• _SOURCE EXTRACT_:
--------------------------------

3. What is a labeled training set?

The most common type of machine learning in use today is called “supervised” learning. In supervised learning we feed our model both the data and the result we’re looking for from that data. For example, we may provide a collection of emails, all of which have already been labeled by someone as either “spam” or “not spam”. We use labels in this type of model to help train the machine learning model to “figure out” what makes an email fall into one or the other category. The trained model can then be used to predict newly received emails and determine what label should be assigned to them. In this particular example, most email providers take the process a step further and actually remove emails from view if they have been labeled as spam.

4. What are the two most common supervised tasks?

As hinted from the example in my previous answer, supervised learning can be used to help categorize data. Continuing the email example we can not only determine simple category buckets such as “spam” vs. “not spam”, but we can also train and predict additional category buckets such as “high”, “medium”, or “low” priority. The second most common supervised task is what’s known as “regression”, a name which is not very intuitive and should be considered a misnomer, but it’s been used so often that we’re basically stuck with it. In machine learning, “regression” means predicting a numerical value, such as stock price prediction.

5. Can you name four common unsupervised tasks?

Today, unsupervised learning is most commonly used as a way to support decision-making processes, but is not often used to produce specific results. One common unsupervised task is looking for patterns in data to determine what individual items have in common. For example, you may provide a model with air quality, water quality, life expectancy & regional data, and it may group related inputs into categories. Another unsupervised task is determining weights and biases to be used in other machine learning models. A third task is anomaly detection. Unsupervised learning is also used in visualization. Lastly, an exception to the type of model which is used only to support decision-making would be something like news articles that are grouped based on similar content. In this type of model, the exact label of the news articles is irrelevant. It’s their content that actually matters.

6. What type of algorithm would you use to allow a robot to walk in various unknown terrains?

A supervised regression algorithm would produce a good result for this. Alternately, reinforcement learning, which I’ve not yet defined, might also be ideal. A regression algorithm, however, given a sufficient amount of data can predict the speed, pressure, direction, or other parameters needed to successfully walk in the terrain type it’s being presented with.

7. What type of algorithm would you use to segment your customers into multiple groups?

This sounds like the first task I mentioned in my answer to question 5. An unsupervised algorithm can be used to determine which types of customers buy which types of products, or which customers contribute the most to the bottom line, for example.

8. Would you frame the problem of spam detection as a supervised learning problem or an unsupervised learning problem?

Although I’ve already answered this by making it an example of supervised, unsupervised learning can be used to support the process. At the end of the process, however, we would benefit more by getting a specific label than just grouping things together, which most unsupervised algorithms would do.

9. What is an online learning system?

As opposed to a batch learning system, which is fed a large amount of data before it works on producing results, an online learning system produces results incrementally, gradually making corrections to future results as needed. As a comparison to our own human learning, online learning is like a child finding out that hairy animals are called cats, then later being presented with another type of hairy animal and told it is not a cat, but is actually a monkey. As we see more and more types of animals, we’re better able to determine which animals belong to which categories, and why.

--------------------------------

• _EXTRACTED DATA_:
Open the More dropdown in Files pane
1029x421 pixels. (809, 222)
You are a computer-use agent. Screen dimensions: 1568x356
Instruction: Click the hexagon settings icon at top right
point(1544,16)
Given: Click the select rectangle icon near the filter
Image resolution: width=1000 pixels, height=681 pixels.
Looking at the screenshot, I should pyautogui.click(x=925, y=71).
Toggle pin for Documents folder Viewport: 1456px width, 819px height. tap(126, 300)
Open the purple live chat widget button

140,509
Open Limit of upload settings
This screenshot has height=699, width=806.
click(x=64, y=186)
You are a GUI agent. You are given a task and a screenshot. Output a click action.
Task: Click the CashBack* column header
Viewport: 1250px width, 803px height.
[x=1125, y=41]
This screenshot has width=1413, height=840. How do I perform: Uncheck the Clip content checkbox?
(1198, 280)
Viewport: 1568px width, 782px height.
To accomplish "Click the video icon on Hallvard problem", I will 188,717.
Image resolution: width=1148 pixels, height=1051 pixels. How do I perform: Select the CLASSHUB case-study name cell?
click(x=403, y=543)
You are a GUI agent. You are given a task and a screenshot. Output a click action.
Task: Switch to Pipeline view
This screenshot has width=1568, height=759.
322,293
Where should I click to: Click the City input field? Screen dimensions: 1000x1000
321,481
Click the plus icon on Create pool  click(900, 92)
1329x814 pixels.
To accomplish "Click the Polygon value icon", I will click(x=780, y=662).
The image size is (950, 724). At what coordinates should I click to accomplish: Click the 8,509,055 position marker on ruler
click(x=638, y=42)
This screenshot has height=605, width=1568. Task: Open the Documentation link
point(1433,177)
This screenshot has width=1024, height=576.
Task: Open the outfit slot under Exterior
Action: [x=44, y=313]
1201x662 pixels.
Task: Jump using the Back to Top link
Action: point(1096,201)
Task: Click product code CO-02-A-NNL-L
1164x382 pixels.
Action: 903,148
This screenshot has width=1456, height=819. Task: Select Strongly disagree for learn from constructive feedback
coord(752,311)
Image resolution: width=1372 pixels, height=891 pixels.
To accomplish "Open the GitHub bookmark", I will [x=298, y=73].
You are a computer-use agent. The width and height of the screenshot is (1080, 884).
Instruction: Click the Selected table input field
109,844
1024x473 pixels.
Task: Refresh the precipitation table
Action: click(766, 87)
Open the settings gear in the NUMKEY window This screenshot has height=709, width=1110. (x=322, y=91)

--------------------------------

• _GIVEN PROBLEM 1_: Rewrite the machine learning text's paragraph that begins "As opposed to a batch learning system" as a short list of its main points.
• _GIVEN PROBLEM 2_: List every label the machine learning text mentions for sorting emails.
Work only from the machine learning text and leave the data aside.

• _WRITTEN SOLUTION 1_:
- A batch learning system takes in a large amount of data before it produces results.
- An online learning system produces results bit by bit and corrects future results as needed.
- This is like a child who learns that hairy animals are called cats, then sees another hairy animal and is told it is not a cat but a monkey.
- The more kinds of animals we see, the better we can tell which animals belong to which categories, and why.

• _WRITTEN SOLUTION 2_:
- spam
- not spam
- high priority
- medium priority
- low priority